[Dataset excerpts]
---------------

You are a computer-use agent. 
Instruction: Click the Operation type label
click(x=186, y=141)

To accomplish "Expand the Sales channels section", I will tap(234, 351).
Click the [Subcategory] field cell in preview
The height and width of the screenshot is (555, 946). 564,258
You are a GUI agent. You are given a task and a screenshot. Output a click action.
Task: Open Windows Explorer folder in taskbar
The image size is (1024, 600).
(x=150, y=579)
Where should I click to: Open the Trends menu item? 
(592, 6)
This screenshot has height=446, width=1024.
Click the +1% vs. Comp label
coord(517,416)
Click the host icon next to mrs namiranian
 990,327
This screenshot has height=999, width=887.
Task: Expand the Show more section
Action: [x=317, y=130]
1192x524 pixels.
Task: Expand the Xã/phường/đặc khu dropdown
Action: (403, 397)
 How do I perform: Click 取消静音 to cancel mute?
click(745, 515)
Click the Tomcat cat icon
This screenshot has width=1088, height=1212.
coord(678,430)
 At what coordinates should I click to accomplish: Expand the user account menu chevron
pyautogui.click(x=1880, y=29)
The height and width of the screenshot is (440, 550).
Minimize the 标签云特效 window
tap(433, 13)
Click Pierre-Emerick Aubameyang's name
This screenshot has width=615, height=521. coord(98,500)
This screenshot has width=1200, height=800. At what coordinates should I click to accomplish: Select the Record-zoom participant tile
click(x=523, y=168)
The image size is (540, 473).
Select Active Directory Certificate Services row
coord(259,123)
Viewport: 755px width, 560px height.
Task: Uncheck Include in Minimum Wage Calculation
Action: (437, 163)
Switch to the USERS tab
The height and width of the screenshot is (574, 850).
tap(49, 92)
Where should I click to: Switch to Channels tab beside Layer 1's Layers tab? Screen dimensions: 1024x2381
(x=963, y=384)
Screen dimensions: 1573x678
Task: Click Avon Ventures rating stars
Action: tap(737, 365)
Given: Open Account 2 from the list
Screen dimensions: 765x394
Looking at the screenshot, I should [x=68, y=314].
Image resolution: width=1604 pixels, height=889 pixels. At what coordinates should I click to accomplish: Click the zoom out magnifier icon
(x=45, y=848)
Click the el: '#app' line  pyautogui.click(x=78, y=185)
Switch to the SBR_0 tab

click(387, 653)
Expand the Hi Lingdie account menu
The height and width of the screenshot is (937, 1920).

---------------

Please output every record, keeping each line exact.

WRITTEN SOLUTION —
You are a computer-use agent. 
Instruction: Click the Operation type label
click(x=186, y=141)

To accomplish "Expand the Sales channels section", I will tap(234, 351).
Click the [Subcategory] field cell in preview
The height and width of the screenshot is (555, 946). 564,258
You are a GUI agent. You are given a task and a screenshot. Output a click action.
Task: Open Windows Explorer folder in taskbar
The image size is (1024, 600).
(x=150, y=579)
Where should I click to: Open the Trends menu item? 
(592, 6)
This screenshot has height=446, width=1024.
Click the +1% vs. Comp label
coord(517,416)
Click the host icon next to mrs namiranian
 990,327
This screenshot has height=999, width=887.
Task: Expand the Show more section
Action: [x=317, y=130]
1192x524 pixels.
Task: Expand the Xã/phường/đặc khu dropdown
Action: (403, 397)
 How do I perform: Click 取消静音 to cancel mute?
click(745, 515)
Click the Tomcat cat icon
This screenshot has width=1088, height=1212.
coord(678,430)
 At what coordinates should I click to accomplish: Expand the user account menu chevron
pyautogui.click(x=1880, y=29)
The height and width of the screenshot is (440, 550).
Minimize the 标签云特效 window
tap(433, 13)
Click Pierre-Emerick Aubameyang's name
This screenshot has width=615, height=521. coord(98,500)
This screenshot has width=1200, height=800. At what coordinates should I click to accomplish: Select the Record-zoom participant tile
click(x=523, y=168)
The image size is (540, 473).
Select Active Directory Certificate Services row
coord(259,123)
Viewport: 755px width, 560px height.
Task: Uncheck Include in Minimum Wage Calculation
Action: (437, 163)
Switch to the USERS tab
The height and width of the screenshot is (574, 850).
tap(49, 92)
Where should I click to: Switch to Channels tab beside Layer 1's Layers tab? Screen dimensions: 1024x2381
(x=963, y=384)
Screen dimensions: 1573x678
Task: Click Avon Ventures rating stars
Action: tap(737, 365)
Given: Open Account 2 from the list
Screen dimensions: 765x394
Looking at the screenshot, I should [x=68, y=314].
Image resolution: width=1604 pixels, height=889 pixels. At what coordinates should I click to accomplish: Click the zoom out magnifier icon
(x=45, y=848)
Click the el: '#app' line  pyautogui.click(x=78, y=185)
Switch to the SBR_0 tab

click(387, 653)
Expand the Hi Lingdie account menu
The height and width of the screenshot is (937, 1920).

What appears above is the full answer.